Saved data entries:
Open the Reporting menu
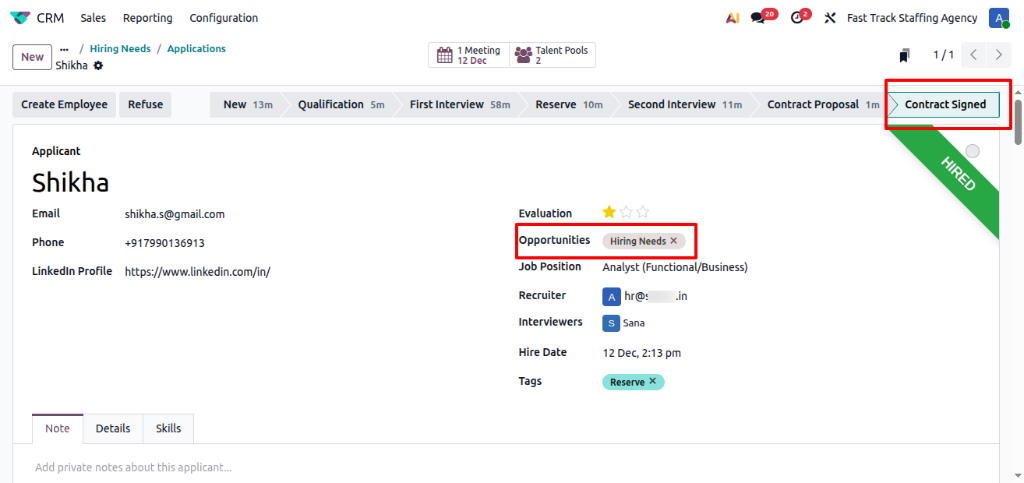Image resolution: width=1024 pixels, height=483 pixels. tap(147, 18)
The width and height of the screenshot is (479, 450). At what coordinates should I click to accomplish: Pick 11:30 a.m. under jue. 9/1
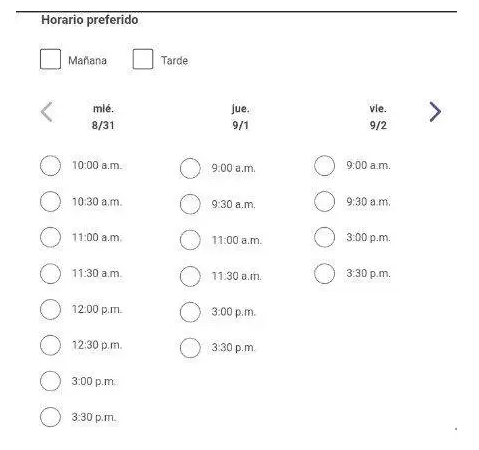(190, 276)
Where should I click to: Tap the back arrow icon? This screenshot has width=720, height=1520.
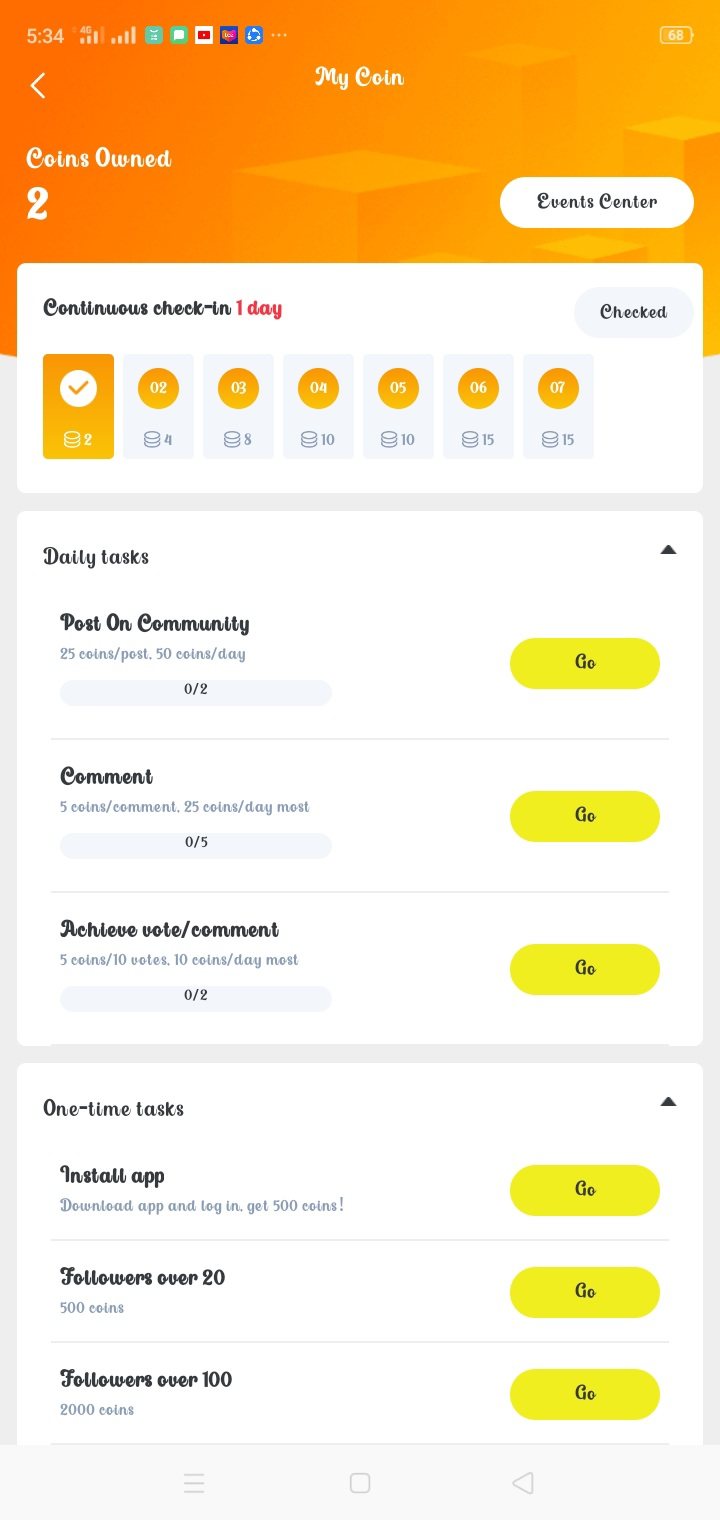pos(38,85)
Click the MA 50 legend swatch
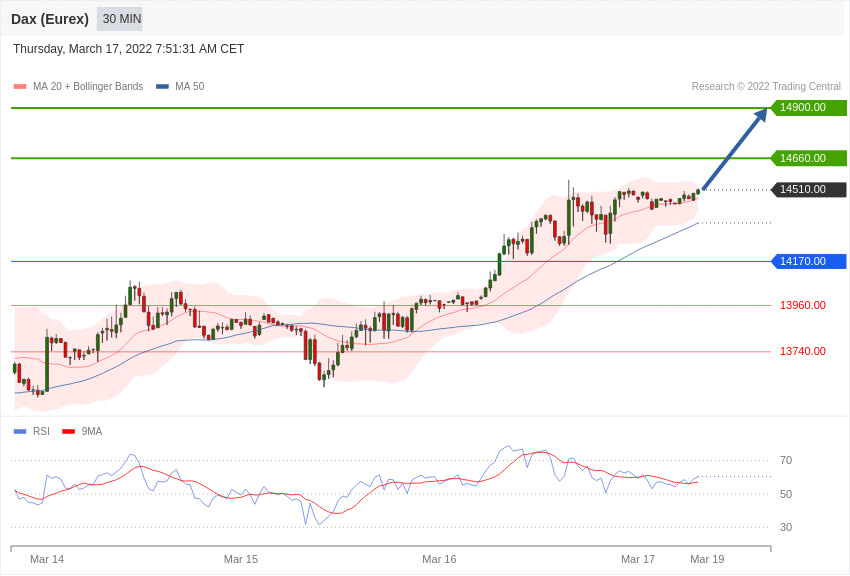 (162, 87)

* [WHAT IS REQUIRED]: The entries above, without their pictures, should be written out exactly.

* [ANSWER TO THIS PROBLEM]:
Open the Reporting menu
Image resolution: width=1024 pixels, height=483 pixels. tap(147, 18)
The width and height of the screenshot is (479, 450). At what coordinates should I click to accomplish: Pick 11:30 a.m. under jue. 9/1
(190, 276)
Where should I click to: Tap the back arrow icon? This screenshot has width=720, height=1520.
pos(38,85)
Click the MA 50 legend swatch
 (162, 87)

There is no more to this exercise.